• **Schriftliche Anweisung A**
Wiederhole bitte aus dem Text über die Protestaktion der Flüchtlingshelfer wortgetreu den Abschnitt, der mit den Worten „Mit ihrer friedlichen“ einsetzt und mit „nach Afghanistan aus.“ schließt.

• **Zitierter Text**
↓

Mit ihrer friedlichen Protestaktion an der Bavaria reagierten die Flüchtlingshelfer auf eine Terminabsage von Innenminister Joachim Herrmann (CSU). Ihm hatte das Netzwerk der Flüchtlingshelfer eine Resolution überreichen wollen, die auf dem 3. Oberbayerischen Asylgipfel Ende Januar in der Tutzinger Christuskirche verabschiedet worden war. Darin sprachen sich die ehrenamtlichen Helfer gegen ein Arbeitsverbot für Flüchtlinge und gegen die Abschiebung von Asylbewerbern nach Afghanistan aus.

↑

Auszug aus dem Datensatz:
↓

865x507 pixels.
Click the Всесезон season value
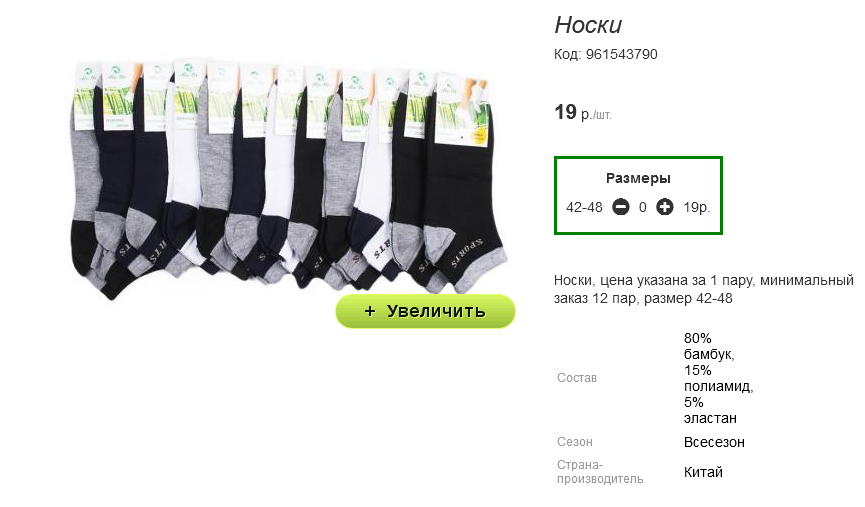pyautogui.click(x=714, y=442)
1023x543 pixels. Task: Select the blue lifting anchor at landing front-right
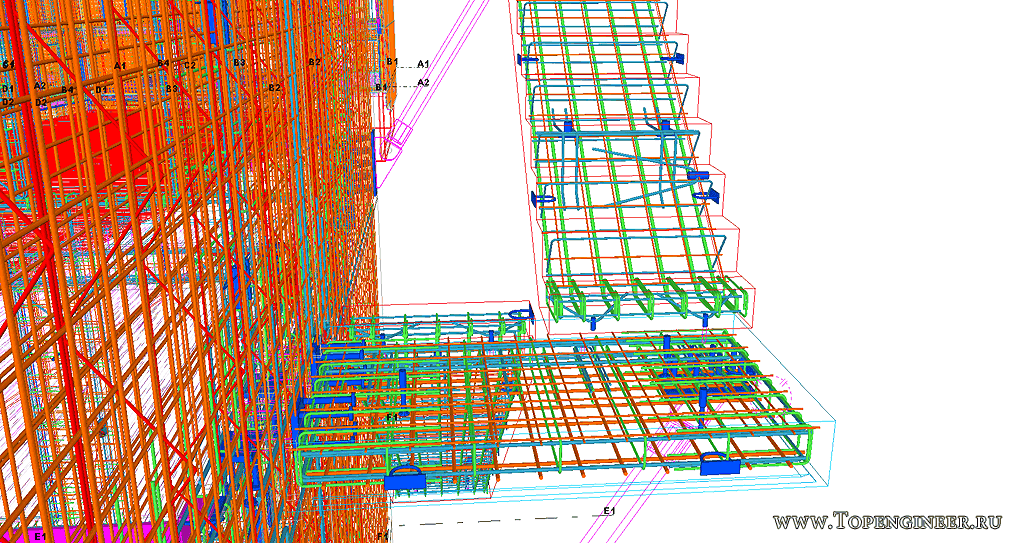[719, 464]
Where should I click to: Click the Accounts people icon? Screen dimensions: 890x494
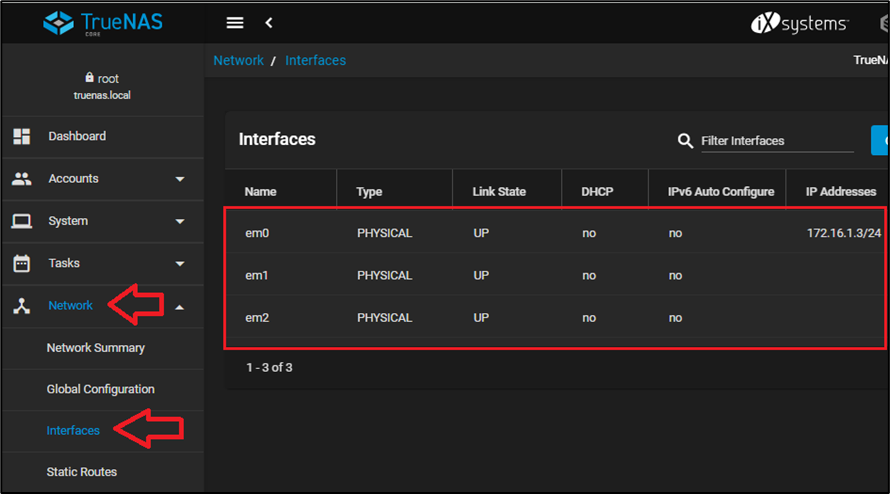coord(21,179)

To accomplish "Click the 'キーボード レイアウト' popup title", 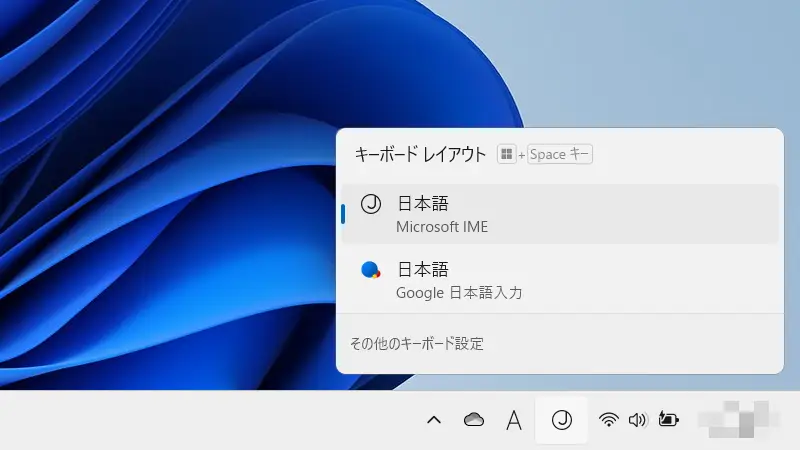I will (x=420, y=154).
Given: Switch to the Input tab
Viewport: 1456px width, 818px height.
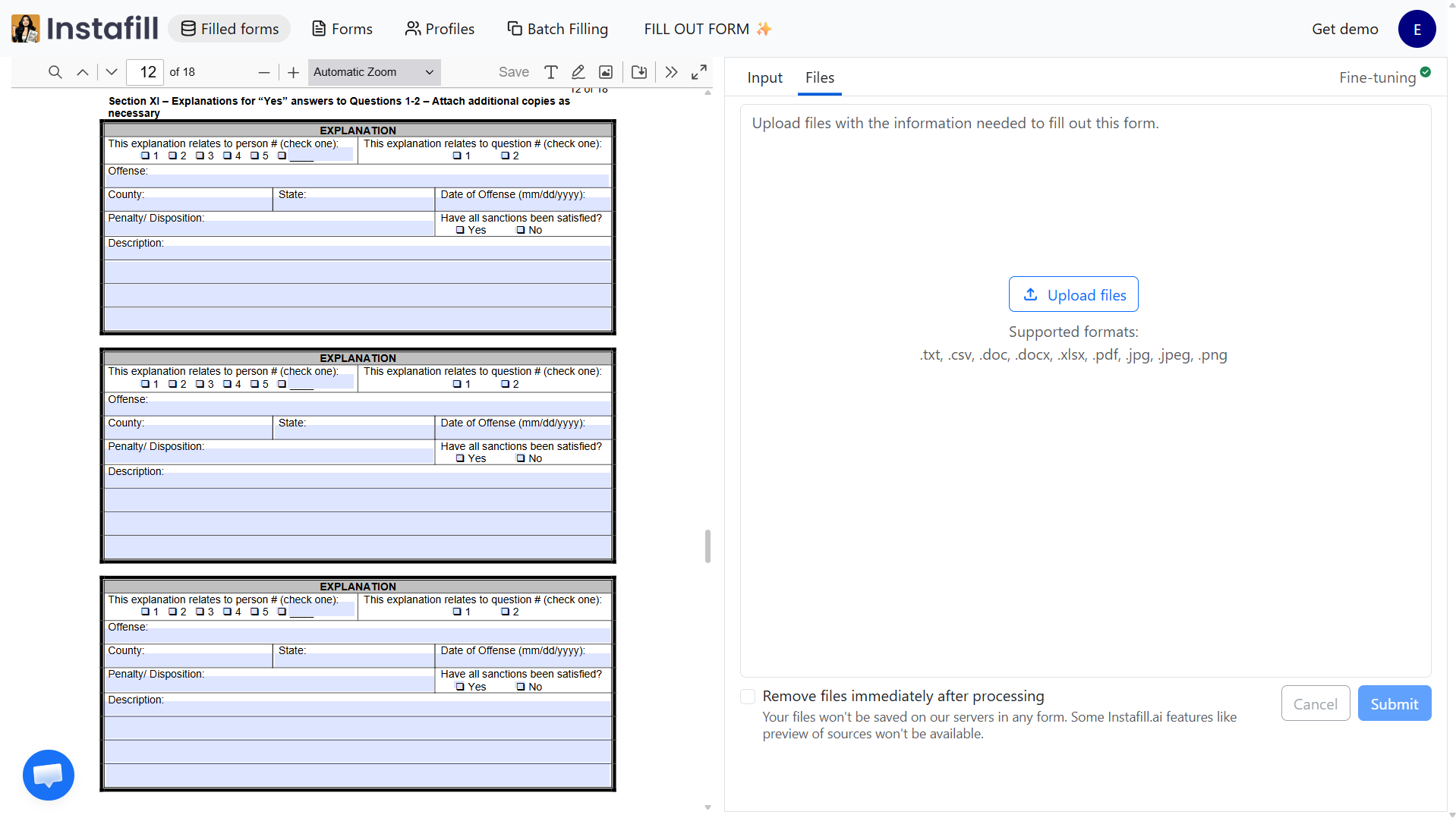Looking at the screenshot, I should point(764,77).
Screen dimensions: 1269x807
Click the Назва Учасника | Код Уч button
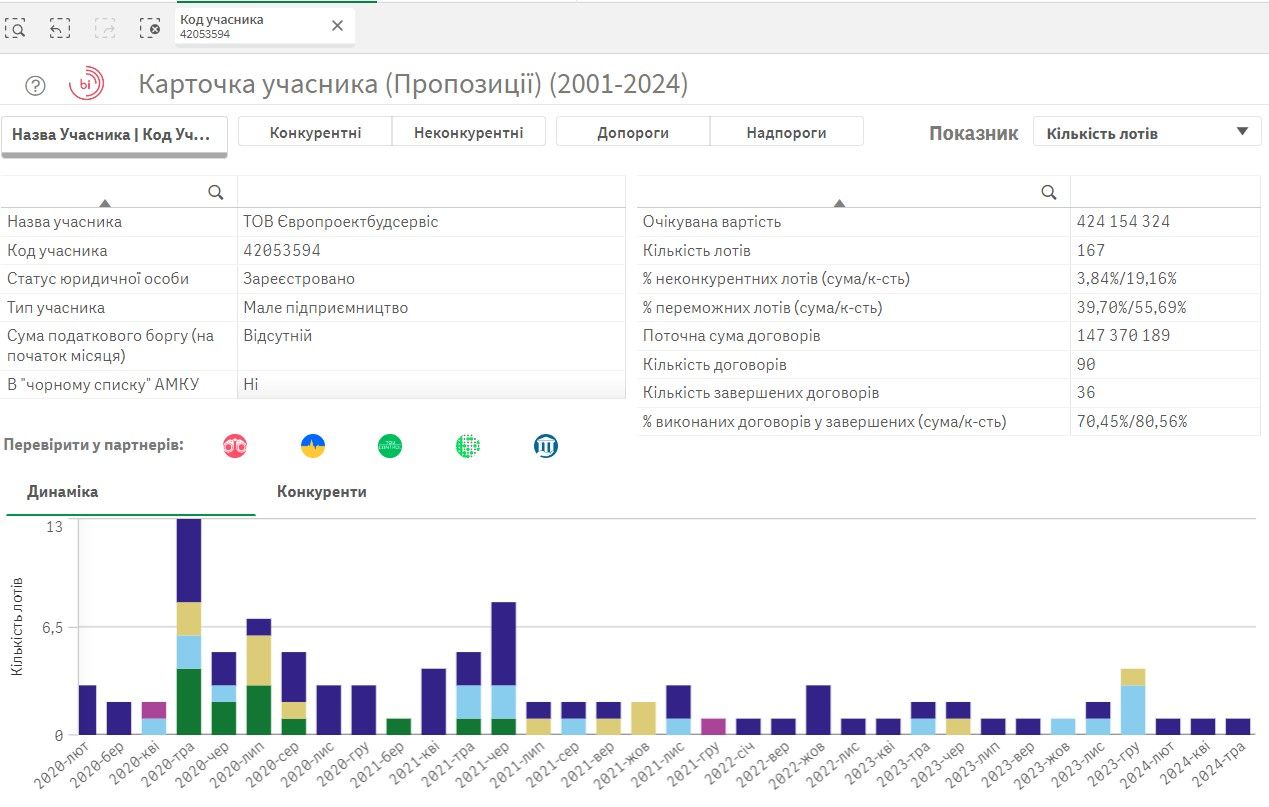click(x=114, y=131)
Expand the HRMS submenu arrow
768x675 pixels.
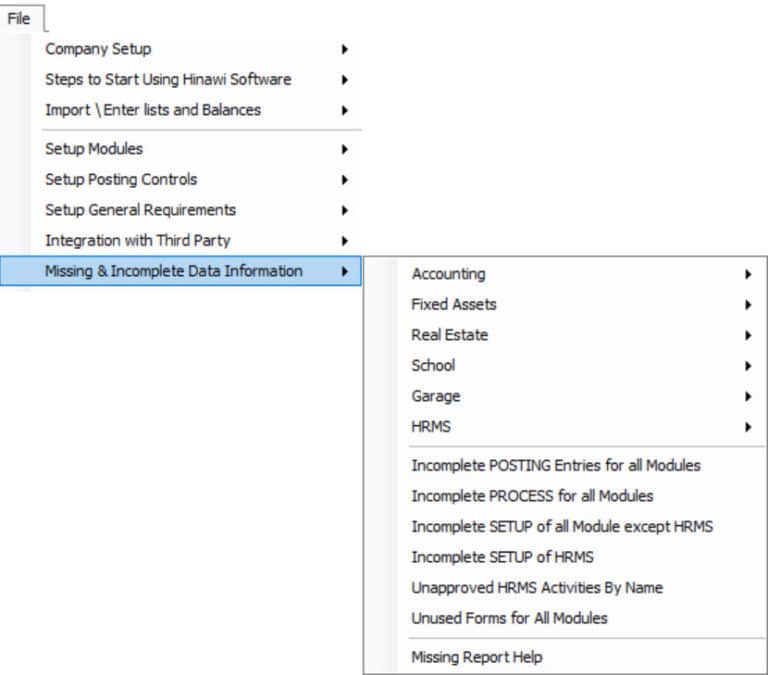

↑

• **Schriftliche Anweisung B**
Finde in den Datensätzen jede Zeile mit der Zeichenfolge „pixels“ und schreibe sie unverändert ab. Groß- und Kleinschreibung zählt.

• **Vollständige Antwort A**
Mit ihrer friedlichen Protestaktion an der Bavaria reagierten die Flüchtlingshelfer auf eine Terminabsage von Innenminister Joachim Herrmann (CSU). Ihm hatte das Netzwerk der Flüchtlingshelfer eine Resolution überreichen wollen, die auf dem 3. Oberbayerischen Asylgipfel Ende Januar in der Tutzinger Christuskirche verabschiedet worden war. Darin sprachen sich die ehrenamtlichen Helfer gegen ein Arbeitsverbot für Flüchtlinge und gegen die Abschiebung von Asylbewerbern nach Afghanistan aus.

• **Vollständige Antwort B**
865x507 pixels.
1023x543 pixels. Task: Select the blue lifting anchor at landing front-right
768x675 pixels.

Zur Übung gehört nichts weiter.